In the Indian system agriculture has been considered as the most important activity of human life. As such farming was considered as a noble profession. India is known for her superior agricultural systems since the ancient periods.

Scholars and experts from foreign countries who visited India during the earlier centuries were surprised to see the very high performance of the agricultural sector. The famous agricultural scientist Albert Howard, who came to India during the British period, regarded the Indian farmers as ‘professors’ and “decided that he could not do better than watch their operations.”

The colonial period witnessed the state interfering in the agricultural sector. The British administration followed similar policies over the subsequent years resulting in the decline of agriculture. Bajaj and Srinivas note: “The abundance of food began to turn into a state of acute scarcity within decades of the onset of British rule. As the British began to dismantle the elaborate arrangements of the Indian society and began to extract unprecedented amounts of revenue form the produce of lands, vast areas began to fall out of cultivation and the productivity of lands began to decline precipitously.”

Very high levels of taxes forced several thousands of farmers to move out of agriculture. At the same time, the death of handicrafts, village based industrial and service activities compelled the displaced population to depend on land based activities. Hence there was higher proportion of population in the already unviable sector, leading to a mismatch.

After suffering for a long period during the alien rule, the independence gave a hope for the farming community. There were several attempts and new initiatives during different periods over the past decades to help the sector. With the result, there were progress in certain areas such as food production. India ranks second world-wide in farm output.

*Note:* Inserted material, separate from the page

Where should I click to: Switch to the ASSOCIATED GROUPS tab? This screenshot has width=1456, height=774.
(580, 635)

But unfortunately, the farmers continue suffer in large parts of the country. Their plight has increased manifold in the globalized system. Most of the smaller farmers are not able to make living out of agriculture, as it is no longer profitable. While thousands are committing suicides every year, several thousands are leaving agriculture.

The share of contribution of agriculture has been continuously going down over the years. Table 1 below shows the declining share in the Gross Value Added during 2011-12 to 2014-15.
Table 1
Share in GVA at factor cost at current prices
(2011-12 series, in percentages)
Agriculture & allied activities
Source: Central Statistical Organisation, Govt. of India

But still almost half of the employment is provided by the agricultural sector, as it continues to remain the primary activity in the country. Table 2 provides the share of employment of different sectors during 2011.
Table 2
Share of Employment, 2011 (in percentages)
Agriculture & allied activities
Source: Central Statistical Organisation

Several scholars reiterate that India has a very good potential for successful agriculture, due to the presence of strong fundamentals. Balasubramanian notes: “India is richly endowed with plentiful natural resources and tremendous density and diversity of bio-resources. Its cultivable area of 160 million hectares is about 60 per cent of the total land area against the world average of 10 per cent. The average rainfall throughout India is 105 cm per year, higher than what other large areas of the world receive.” 

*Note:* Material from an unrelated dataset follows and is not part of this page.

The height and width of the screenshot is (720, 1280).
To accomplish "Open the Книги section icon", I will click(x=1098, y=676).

Agriculture has become a complex subject for the modern experts and economists, who take decisions based on the text book approaches. They have complicated it over the years with lack of understanding of our agricultural history and the Indian systems. The ordinary farmers, with their enormous common sense and knowledge of ground realities, do not have much say in the policy making process.

The traditional Indian wisdom and practices that helped India to remain as a powerful agricultural nation remain ignored to a large extent. Balasubramanian writes: “India has one of the largest networks of organisations and infrastructure for agriculture anywhere in the world. Nevertheless, traditional Indian agriculture has hardly any space in the research or extension and dissemination services of the central or state governments.”

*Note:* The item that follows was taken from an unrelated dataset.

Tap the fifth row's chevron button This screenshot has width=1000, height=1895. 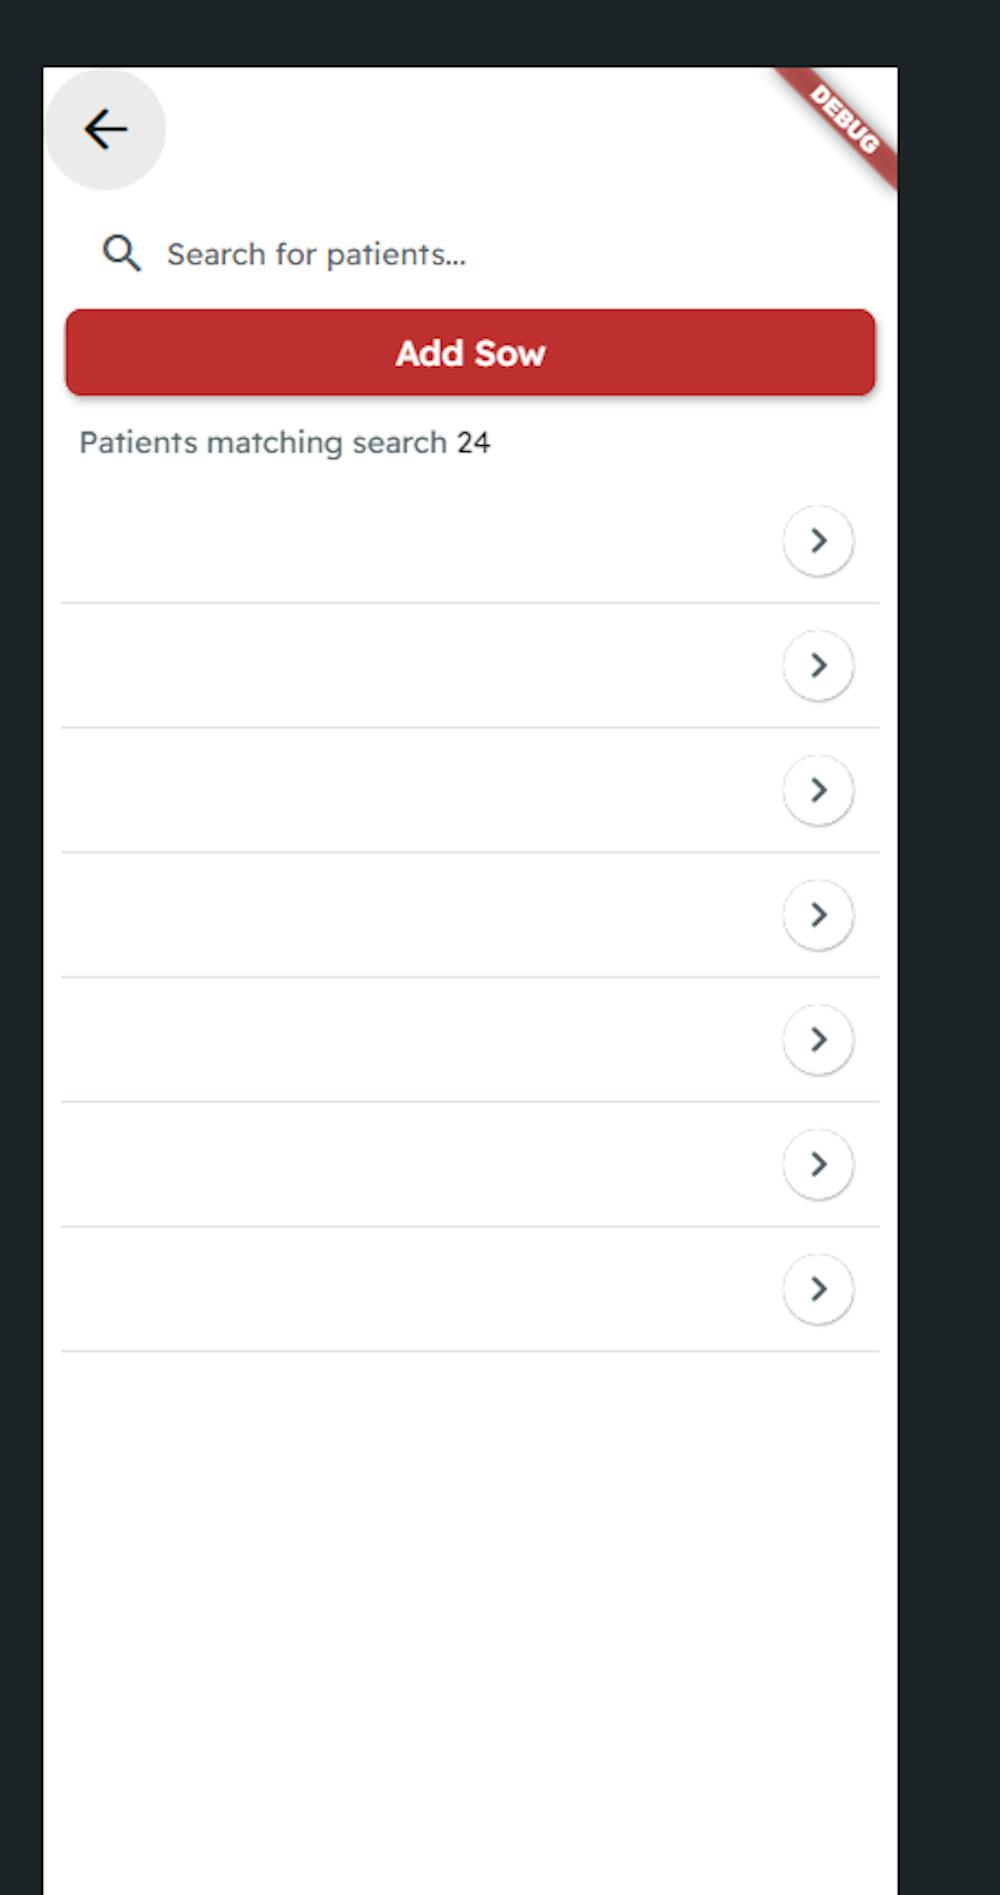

Even the large body of modern scientific evidence supporting the use of the traditional Indian systems remain unnoticed. He notes further: “The Indian Council of Agricultural Research launched a nationwide mission mode project on collection, documentation and validation of indi­genous technical knowledge under the national agriculture technology project in 2000. Info­rmation on indigenous technical knowledge was collected from primary sources through voluntary disclosure and collection and compilation of the Indigenous Technical Kno­wledge volume was made from available literature.

The compilation has five documents in seven volumes (published betw­een 2002 and 2004). The first two documents consisting of four volumes listed 4,879 indigenous practices. The third and fourth documents describe eff­orts at validating and cro­ss-validating these practices. Of the 4,879 practices documented, a set of 111 pr­actices were selected and subjected to experimental testing in efforts that were conducted by ICAR institutes and state agricultural departments and universities. These pertain to various topics such as pest control, crop protection, farm implements and weather forecasting. The results of these validation experiments were published as separate volumes.”

“ The chart shows that slightly more than 80 per cent of these practices were valid and about 6 per cent of the practices were partly valid. …. In summary, there was overwhelming evide­nce in favour of the validity of these practices. How­ever, it is strange that this entire exercise seems to have left no impression whatsoever on our body of scientists nor have the validated practices been disseminated through our extension services.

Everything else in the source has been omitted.